Tony tells us that he picked Mykelti’s engagement ring out at the pawn shop she works at, and he’s planning to propose on the hike.
We find out that Christine still isn’t that happy with the relationship.
“Mykelti is so different when he’s around,” Christine says. “She’s quiet and reserved and I just don’t know her when he’s around.”
Tony takes Mykelti up to the top of the mountain….and we cut away to Meri and Janelle’s therapy session. Geez. Is this dead story line still going on?
“The relationship with Meri and I has always been very superficial,” Janelle says.
The therapist decides they need to go on a camping trip to get to a “deeper level” in their relationship. They say they’re not ready for that so they decide to just drive around and listen to an audio book about vulnerability…separately. What kind of cut-rate therapist is this?
We check back in with Mykelti and Tony. They have come to a resting place. Tony tells Mykelti he has a surprise for her. She’s hoping it’s a granola bar (um?) but is thrilled when he (attempts) to get down on one knee to propose.

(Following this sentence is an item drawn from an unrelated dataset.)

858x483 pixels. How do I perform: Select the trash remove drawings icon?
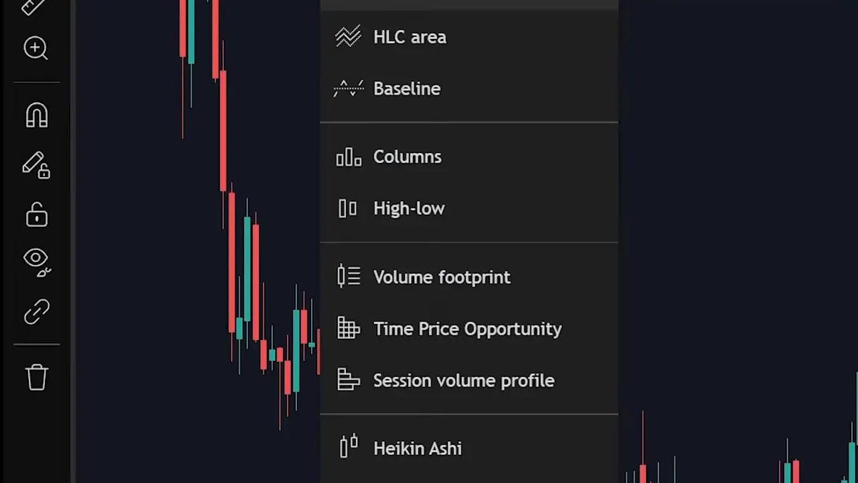36,377
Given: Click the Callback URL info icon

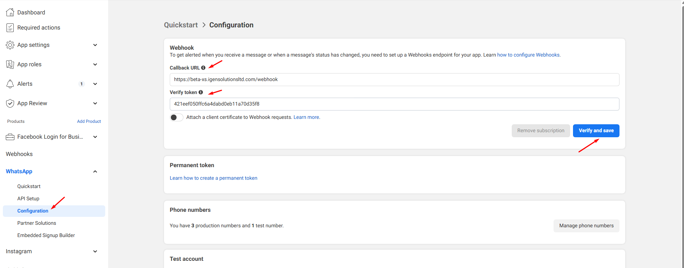Looking at the screenshot, I should (x=203, y=68).
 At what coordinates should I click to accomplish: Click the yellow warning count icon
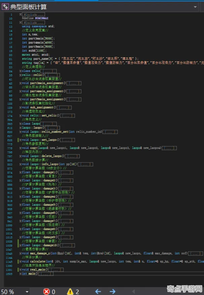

He wrote her a poem and he begins to recite it. We learn that Tony is basically the William Shakespeare of our generation.
“I know it has been but a short time, but I’d like to propose to you with a short rhyme. I propose that we live together to the very end. Because you have become my best friend,” Tony says. “We would spend our days in joyful love. We would travel the world like a majestic dove…”
Oh sweet Baby Jesus….
Tony isn’t done, though.
“We will be a family upon our traditions and we will cook Brown food in our kitchen,” he tells her. “All these could be yours if you’ll just say yes to me. So, what do you say, will you marry me?”
Mykelti says yes, while somehow managing to keep a straight face throughout Tony’s “poem.” The happy couple tells us that they are determined to get married in August, no matter what anyone says.